15. In the more general case of (A), we multiply both sides by $(x-a_i)^j$, move terms with powers of $(x-a_i)$ in the denominator to the left side, and then take the limit of both sides as $x \rightarrow a_i$. This limit will require $\alpha_i-i$ derivatives (applications of l’Hôpital’s rule) as both numerator and denominator of the left side have the root $a_i$ with multiplicity $\alpha_i-i$. The result is the following form.

$\displaystyle A_{ij} = \frac{1}{(\alpha_i-i)!} \frac{d^{\alpha_i-i}}{dx^{\alpha_i-i}} \frac{f(x)(x-a_i)^{\alpha_i}}{\prod_{k=1}^n(x-a_1)^{\alpha_i}}$.

16. Finally, to deal with case (B), one could either use complex numbers as roots of the quadratics and proceed as in the linear case, or multiply through by the common denominator, and equate the coefficients of like terms.
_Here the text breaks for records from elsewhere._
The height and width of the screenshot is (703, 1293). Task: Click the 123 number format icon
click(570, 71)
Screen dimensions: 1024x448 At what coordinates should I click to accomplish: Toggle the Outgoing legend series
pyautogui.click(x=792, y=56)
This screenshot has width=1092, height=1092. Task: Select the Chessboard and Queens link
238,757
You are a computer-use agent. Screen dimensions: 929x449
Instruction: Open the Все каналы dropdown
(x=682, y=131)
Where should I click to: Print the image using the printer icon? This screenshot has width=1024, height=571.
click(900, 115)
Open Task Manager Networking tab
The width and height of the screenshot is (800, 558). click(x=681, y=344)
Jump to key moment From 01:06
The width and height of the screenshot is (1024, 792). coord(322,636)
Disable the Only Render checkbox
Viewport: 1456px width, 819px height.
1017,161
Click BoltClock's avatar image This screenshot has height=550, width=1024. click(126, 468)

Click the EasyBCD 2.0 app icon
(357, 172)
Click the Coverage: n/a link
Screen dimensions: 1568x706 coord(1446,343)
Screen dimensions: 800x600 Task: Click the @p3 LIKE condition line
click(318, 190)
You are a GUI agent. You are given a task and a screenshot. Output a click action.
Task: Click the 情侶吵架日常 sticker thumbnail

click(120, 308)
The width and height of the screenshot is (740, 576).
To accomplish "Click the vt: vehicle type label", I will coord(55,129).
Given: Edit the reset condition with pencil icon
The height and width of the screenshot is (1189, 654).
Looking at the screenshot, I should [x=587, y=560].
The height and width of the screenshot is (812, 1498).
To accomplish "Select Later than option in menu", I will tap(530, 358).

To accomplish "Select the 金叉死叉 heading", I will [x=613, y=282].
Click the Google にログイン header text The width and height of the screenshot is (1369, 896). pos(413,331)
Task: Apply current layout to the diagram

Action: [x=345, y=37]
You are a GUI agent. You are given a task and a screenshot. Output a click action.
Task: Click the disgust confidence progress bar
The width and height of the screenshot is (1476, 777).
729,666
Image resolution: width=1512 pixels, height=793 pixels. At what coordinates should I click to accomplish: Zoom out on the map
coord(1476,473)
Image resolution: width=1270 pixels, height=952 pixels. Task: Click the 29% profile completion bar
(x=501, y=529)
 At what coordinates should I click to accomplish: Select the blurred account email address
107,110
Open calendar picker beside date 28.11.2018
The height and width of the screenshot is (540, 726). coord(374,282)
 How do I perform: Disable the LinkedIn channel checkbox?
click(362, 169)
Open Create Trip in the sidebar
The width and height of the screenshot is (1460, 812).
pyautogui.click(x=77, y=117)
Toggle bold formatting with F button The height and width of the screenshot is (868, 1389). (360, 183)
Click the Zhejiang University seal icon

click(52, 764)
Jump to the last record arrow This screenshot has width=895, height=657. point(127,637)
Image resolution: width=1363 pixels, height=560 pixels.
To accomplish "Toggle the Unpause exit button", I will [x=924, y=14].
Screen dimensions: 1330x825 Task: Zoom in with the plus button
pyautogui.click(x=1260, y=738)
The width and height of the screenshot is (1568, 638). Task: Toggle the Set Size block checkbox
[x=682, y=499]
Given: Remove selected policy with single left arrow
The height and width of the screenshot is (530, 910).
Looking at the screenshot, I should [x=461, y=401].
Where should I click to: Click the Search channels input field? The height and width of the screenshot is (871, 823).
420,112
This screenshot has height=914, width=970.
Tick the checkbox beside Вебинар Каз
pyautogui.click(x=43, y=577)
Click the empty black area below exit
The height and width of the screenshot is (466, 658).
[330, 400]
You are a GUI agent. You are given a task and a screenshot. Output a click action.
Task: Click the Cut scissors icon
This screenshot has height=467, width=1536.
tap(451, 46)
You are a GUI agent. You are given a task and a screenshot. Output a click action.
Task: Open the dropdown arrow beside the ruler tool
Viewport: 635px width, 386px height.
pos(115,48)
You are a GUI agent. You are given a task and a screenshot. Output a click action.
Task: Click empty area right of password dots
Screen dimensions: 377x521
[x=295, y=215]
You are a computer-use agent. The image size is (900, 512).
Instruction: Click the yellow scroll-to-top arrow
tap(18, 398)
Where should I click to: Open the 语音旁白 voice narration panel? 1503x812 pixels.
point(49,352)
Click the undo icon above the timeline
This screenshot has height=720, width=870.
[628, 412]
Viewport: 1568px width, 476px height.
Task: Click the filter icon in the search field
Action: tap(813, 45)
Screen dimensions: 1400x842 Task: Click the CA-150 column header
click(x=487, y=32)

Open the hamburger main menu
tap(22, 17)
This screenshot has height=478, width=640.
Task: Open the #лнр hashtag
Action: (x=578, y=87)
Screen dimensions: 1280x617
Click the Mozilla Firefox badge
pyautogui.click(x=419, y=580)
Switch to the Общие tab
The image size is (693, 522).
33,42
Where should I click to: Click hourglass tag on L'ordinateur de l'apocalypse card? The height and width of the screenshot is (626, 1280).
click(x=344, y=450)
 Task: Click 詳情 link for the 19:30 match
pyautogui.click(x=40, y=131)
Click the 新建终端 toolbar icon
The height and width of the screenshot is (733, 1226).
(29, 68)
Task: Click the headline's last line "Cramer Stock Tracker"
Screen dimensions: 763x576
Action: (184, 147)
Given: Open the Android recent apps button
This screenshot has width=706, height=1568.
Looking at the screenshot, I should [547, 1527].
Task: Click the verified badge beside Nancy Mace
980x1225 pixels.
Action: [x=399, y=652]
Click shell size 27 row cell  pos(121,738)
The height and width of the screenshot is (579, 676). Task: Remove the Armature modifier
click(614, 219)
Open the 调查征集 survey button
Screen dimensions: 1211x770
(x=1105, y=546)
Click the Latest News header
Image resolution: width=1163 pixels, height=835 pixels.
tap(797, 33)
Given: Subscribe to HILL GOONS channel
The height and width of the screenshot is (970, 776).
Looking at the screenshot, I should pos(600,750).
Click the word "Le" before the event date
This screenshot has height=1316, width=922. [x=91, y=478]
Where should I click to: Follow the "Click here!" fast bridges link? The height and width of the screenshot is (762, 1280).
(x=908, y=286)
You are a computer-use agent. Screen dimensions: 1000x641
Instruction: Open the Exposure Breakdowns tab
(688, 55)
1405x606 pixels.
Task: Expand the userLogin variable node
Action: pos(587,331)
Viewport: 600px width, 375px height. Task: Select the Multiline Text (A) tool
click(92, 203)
This forms a system of linear equations which can be solved (this general method is probably how computer packages tackle the problem).

17. Once again, if there is only one “nuisance factor”, it is easiest to take other terms to the left.

e.g. to split $\frac{1}{x^3 + 1}$, we first write

$\displaystyle \frac{1}{x^3 + 1} = \frac{1/((-1)^2 - (-1) + 1)}{x+1} + \frac{Ax + B}{x^2 - x + 1}.$

Then $\displaystyle \frac{Ax + B}{x^2 - x + 1} = \frac{3 - (x^2 - x + 1)}{3(x+1)(x^2 - x+ 1)} = \frac{(x+1)(2-x)}{3(x+1)(x^2 - x+ 1)} = \frac{2-x}{3(x^2 - x+ 1)}$. Hence A = -1/3, B = 2/3, and

$\displaystyle \frac{1}{x^3 + 1} = \frac{1}{3(x+1)} + \frac{2-x}{3(x^2 - x+ 1)}$.

#### References

[1] N.V. Ravi, Ratio and Proportion, http://www.icai.org/resource_file/16808Ratio-Proportion.pdf

[2] D. Sarason, Complex function theory, AMS (2nd edition), 2007.